The current situation carries some of the same DNA. Both then and now, the two sides have considerably more to gain from a negotiated exit than from an escalating tariff confrontation. Both then and now, India holds enough strategic and economic leverage that Washington cannot simply ignore New Delhi’s objections and move on.
The difference this time is scale and complexity. In 2021, India only needed to repeal one specific tax. What Washington is asking for now touches something considerably broader: a new legal infrastructure around supply chain oversight and import enforcement that spans multiple industries and requires sustained institutional capacity to implement and maintain.

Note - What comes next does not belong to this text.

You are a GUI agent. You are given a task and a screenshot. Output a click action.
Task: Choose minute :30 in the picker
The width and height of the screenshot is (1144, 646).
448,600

The 2021 template is useful. It demonstrated that diplomatic resolution is possible and that neither side ultimately wants the relationship defined by a tariff war. But the template needs to be significantly adapted for a problem that is structurally more demanding and legislatively more complex than abolishing a single levy.
What Happens Next
Tuesday’s announcement is not a final order. It opens a formal public comment and review period, during which governments, industry groups, and individual companies can submit written arguments to the USTR. Public hearings will follow before any final determination is made. The US forced labour tariffs on India, as proposed, are not yet law.

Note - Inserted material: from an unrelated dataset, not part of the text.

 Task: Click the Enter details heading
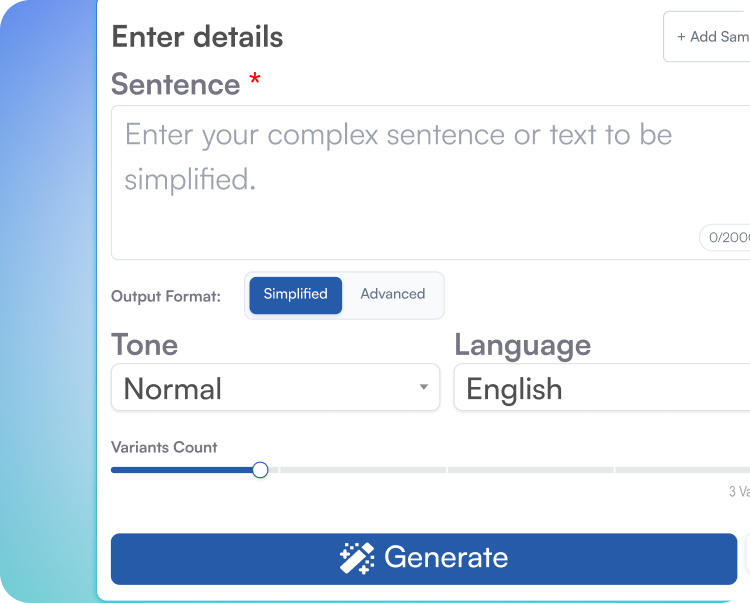pyautogui.click(x=197, y=37)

India’s most effective response runs on several tracks simultaneously. Ministerial level talks with Greer’s office need to happen quickly and directly, with the forced labour compliance question addressed head on rather than deferred to a later stage. Industry associations in textiles, pharmaceuticals, and steel need to file detailed submissions making the economic case for relief and demonstrating the consequences of the proposed tariffs on sectors that employ millions of workers. And the bilateral trade agreement needs to move fast enough to include forced labour enforcement language before the tariff proposal gets formally converted into standing law.
Goyal has said publicly that the bilateral deal is coming very soon. That timeline is carrying considerably more weight this week than it was last week, and the people watching it most anxiously are not trade lawyers or ministry officials.
They are the garment workers in Tiruppur who are not following trade policy debates but whose wages depend entirely on the outcomes of those debates. They are the small factory owners in Surat calculating whether their American orders will survive a 12.5 per cent cost increase. They are the steel plant workers in states whose livelihoods sit inside the $32.5 billion of exports that Washington has now put in its legal crosshairs.
For all of them, the procedural details of Section 301 comment periods and bilateral trade negotiating tracks do not matter. One question does: will Indian goods still be competitive on American shelves six months from now.
The answer to that depends entirely on whether the people in the negotiating rooms can move faster than the legal process grinding along in Washington. They had better.